───── Exercise material ─────

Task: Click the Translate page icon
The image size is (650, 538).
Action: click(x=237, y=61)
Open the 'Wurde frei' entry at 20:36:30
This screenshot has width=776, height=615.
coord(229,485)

─────

**How to complete this task:** All records shown above must be set down again verbatim.

**Exercise solution:**
Task: Click the Translate page icon
The image size is (650, 538).
Action: click(x=237, y=61)
Open the 'Wurde frei' entry at 20:36:30
This screenshot has width=776, height=615.
coord(229,485)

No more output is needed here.